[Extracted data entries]
"""

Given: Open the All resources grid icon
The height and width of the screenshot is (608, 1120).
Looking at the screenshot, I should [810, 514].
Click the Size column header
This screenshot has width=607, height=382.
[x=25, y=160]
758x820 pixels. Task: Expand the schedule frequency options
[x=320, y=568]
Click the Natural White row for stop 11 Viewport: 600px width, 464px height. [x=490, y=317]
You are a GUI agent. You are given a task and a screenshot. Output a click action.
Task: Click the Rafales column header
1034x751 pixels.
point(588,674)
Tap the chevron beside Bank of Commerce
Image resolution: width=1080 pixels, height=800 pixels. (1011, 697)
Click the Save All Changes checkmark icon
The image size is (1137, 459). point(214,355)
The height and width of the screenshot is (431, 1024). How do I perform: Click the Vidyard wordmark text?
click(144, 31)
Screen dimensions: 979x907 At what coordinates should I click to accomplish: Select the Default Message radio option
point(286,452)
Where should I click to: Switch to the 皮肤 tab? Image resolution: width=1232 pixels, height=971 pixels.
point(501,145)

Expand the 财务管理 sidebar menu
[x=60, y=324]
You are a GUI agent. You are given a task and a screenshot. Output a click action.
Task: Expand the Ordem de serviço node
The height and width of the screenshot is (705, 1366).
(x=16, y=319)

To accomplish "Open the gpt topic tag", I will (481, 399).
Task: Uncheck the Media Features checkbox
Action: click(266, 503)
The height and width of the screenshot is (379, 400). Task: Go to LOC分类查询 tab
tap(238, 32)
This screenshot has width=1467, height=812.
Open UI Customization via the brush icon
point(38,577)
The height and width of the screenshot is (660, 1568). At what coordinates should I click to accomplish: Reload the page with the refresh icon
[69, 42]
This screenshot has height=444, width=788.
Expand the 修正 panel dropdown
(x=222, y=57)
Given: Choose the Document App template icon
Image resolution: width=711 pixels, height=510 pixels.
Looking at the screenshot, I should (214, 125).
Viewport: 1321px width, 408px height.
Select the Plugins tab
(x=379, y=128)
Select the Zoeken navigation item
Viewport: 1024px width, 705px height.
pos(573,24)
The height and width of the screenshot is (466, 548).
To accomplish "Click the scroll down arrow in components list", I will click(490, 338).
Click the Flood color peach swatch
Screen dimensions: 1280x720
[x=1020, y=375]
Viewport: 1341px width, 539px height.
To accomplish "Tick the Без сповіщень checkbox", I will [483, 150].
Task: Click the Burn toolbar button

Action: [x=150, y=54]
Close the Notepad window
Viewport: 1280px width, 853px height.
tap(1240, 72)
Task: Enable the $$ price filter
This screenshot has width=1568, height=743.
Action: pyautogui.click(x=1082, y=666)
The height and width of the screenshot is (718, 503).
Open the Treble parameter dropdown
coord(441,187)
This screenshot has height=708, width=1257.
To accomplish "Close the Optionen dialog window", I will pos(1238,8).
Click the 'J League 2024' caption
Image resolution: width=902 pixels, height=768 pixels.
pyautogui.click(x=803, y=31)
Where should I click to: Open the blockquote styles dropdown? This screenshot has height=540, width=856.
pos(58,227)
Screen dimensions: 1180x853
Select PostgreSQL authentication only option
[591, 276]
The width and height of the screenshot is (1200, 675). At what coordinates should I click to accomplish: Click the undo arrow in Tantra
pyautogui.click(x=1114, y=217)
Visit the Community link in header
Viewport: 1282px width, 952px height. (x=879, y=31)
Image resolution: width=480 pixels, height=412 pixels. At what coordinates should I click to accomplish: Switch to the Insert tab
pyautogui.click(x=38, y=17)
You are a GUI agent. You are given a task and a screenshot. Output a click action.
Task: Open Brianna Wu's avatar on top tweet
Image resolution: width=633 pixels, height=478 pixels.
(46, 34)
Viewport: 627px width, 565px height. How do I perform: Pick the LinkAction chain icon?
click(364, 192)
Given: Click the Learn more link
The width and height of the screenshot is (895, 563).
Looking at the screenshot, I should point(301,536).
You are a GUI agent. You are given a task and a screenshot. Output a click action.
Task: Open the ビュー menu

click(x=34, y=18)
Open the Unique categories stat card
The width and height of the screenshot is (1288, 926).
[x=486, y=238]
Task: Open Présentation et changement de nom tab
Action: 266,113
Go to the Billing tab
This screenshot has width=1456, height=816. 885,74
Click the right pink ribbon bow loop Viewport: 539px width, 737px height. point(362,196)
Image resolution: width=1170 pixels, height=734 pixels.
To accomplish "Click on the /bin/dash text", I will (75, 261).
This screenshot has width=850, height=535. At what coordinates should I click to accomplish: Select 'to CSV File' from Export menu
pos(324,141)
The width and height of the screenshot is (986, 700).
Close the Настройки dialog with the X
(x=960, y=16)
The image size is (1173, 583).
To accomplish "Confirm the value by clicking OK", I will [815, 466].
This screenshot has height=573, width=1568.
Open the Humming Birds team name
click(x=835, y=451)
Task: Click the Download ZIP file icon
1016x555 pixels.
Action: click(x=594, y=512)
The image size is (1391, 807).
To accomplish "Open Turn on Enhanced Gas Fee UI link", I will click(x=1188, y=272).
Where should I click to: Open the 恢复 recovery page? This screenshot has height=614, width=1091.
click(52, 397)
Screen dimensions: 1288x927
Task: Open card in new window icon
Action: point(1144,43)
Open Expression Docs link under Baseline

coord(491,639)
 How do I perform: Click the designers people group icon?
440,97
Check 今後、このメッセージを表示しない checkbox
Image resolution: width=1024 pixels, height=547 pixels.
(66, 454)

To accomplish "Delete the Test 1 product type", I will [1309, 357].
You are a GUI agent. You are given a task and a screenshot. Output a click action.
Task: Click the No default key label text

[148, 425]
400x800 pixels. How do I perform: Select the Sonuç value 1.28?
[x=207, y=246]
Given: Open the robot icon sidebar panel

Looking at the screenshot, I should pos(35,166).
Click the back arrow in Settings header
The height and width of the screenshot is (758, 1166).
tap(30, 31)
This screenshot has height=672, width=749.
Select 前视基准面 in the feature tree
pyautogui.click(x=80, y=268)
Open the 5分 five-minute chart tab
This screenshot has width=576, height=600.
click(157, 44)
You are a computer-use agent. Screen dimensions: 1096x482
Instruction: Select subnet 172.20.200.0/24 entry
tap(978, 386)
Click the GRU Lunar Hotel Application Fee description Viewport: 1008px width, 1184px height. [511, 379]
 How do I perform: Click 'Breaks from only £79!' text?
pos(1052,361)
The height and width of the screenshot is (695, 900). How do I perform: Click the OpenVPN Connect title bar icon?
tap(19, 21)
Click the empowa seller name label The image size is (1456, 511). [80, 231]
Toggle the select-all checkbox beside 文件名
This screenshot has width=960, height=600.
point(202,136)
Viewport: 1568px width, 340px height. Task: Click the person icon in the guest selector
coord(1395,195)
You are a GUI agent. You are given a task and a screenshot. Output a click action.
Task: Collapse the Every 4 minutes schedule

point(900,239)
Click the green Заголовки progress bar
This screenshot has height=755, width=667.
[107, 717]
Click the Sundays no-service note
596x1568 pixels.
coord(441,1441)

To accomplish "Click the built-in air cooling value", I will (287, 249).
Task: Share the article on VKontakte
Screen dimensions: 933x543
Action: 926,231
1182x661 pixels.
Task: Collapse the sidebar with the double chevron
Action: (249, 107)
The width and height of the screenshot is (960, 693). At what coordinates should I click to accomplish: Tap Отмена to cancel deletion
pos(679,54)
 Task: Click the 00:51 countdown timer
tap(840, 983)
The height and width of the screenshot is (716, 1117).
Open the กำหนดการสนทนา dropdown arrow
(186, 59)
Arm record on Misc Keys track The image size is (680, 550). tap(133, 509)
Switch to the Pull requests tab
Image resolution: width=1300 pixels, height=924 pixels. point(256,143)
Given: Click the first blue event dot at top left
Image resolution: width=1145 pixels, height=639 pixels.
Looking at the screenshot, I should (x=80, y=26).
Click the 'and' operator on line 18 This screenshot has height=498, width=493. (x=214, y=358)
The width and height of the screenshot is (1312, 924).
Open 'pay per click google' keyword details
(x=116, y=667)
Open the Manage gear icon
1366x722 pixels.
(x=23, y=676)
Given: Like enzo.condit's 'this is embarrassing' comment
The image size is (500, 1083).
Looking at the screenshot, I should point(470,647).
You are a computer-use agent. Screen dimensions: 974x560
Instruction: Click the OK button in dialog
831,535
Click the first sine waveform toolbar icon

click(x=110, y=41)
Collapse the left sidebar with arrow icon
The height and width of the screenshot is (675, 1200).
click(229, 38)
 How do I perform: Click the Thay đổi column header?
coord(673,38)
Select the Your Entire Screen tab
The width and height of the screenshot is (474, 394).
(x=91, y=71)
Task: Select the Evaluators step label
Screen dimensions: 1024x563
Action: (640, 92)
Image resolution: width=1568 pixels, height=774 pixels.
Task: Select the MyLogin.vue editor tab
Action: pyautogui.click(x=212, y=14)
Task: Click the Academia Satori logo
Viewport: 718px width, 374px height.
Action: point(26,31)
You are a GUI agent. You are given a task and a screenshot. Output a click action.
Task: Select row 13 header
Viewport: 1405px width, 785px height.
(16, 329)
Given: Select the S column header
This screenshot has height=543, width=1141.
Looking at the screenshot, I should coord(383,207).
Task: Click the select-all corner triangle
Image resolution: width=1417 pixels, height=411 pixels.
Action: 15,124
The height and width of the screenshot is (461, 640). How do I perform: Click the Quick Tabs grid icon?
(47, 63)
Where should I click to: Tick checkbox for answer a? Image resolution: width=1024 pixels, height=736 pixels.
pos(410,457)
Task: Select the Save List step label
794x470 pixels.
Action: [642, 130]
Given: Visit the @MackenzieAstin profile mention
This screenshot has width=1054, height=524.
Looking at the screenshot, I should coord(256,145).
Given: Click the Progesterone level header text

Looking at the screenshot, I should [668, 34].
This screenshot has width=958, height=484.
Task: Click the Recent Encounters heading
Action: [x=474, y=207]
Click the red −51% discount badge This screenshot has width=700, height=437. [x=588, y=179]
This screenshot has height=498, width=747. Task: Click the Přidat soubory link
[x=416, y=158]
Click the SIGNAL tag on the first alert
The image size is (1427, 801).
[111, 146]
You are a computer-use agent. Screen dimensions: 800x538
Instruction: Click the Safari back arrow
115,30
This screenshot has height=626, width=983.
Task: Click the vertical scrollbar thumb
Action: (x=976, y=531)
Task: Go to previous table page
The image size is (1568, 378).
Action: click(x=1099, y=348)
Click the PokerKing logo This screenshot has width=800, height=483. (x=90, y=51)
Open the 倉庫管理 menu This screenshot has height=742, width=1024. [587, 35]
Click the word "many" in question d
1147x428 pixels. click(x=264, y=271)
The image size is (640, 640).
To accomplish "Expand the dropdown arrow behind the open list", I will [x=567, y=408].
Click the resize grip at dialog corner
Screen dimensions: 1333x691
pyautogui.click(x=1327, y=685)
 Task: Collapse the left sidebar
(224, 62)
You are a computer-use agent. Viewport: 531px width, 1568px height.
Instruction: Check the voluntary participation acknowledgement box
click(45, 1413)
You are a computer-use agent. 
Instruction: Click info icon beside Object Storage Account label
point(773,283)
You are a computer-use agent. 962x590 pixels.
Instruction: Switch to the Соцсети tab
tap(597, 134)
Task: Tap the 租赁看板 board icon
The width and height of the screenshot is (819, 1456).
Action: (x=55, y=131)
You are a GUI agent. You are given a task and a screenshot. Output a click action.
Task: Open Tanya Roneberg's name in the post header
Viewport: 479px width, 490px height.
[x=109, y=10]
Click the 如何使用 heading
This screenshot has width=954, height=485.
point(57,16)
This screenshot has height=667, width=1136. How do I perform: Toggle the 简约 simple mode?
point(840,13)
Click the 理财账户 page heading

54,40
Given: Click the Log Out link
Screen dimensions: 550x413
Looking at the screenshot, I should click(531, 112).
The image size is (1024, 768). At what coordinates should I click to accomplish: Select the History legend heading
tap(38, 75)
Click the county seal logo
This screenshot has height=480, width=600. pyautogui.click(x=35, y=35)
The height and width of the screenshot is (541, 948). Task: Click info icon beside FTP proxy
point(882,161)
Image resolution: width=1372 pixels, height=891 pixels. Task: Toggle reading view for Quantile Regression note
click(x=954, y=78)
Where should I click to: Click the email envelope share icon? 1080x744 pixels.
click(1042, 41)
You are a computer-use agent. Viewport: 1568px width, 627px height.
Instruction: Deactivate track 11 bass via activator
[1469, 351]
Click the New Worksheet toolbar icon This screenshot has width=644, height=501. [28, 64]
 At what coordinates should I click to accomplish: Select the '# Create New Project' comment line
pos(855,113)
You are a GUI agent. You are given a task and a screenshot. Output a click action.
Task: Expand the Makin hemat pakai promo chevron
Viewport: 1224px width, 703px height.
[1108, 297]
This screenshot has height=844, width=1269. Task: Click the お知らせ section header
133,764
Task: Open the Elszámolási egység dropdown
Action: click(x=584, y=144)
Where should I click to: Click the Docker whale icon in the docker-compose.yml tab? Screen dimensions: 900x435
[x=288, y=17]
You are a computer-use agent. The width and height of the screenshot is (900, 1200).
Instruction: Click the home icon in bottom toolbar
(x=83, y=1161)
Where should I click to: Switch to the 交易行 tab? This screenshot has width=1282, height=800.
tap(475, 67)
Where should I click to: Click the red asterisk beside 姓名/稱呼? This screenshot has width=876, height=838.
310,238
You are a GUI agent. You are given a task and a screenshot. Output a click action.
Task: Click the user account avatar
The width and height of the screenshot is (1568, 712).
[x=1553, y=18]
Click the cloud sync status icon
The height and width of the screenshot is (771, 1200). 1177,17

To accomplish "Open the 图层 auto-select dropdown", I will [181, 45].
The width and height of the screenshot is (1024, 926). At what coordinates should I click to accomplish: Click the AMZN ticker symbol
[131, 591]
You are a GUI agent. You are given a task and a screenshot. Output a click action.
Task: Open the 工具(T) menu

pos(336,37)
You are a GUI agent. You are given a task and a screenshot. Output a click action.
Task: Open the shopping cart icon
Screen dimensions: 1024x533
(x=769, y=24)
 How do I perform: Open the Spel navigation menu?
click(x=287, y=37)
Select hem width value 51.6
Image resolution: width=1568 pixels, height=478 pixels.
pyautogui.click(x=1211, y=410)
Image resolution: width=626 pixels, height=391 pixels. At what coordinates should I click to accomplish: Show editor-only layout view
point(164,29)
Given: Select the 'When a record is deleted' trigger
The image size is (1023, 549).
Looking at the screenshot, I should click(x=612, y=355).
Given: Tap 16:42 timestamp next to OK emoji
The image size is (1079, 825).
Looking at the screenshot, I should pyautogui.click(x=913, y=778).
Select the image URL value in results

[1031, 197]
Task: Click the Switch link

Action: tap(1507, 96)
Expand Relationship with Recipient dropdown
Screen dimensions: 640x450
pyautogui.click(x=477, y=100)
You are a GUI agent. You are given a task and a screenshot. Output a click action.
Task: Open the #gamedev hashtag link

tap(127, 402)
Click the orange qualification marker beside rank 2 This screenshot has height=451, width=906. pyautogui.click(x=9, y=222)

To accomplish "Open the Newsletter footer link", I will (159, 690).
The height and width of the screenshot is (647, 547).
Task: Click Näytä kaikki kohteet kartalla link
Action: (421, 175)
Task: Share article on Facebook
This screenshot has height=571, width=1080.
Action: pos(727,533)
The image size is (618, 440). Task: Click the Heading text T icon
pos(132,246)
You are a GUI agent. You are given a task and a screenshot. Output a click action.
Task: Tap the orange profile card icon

"""

Please show every line above that includes the word "step".

Task: Select the Evaluators step label
Task: Select the Save List step label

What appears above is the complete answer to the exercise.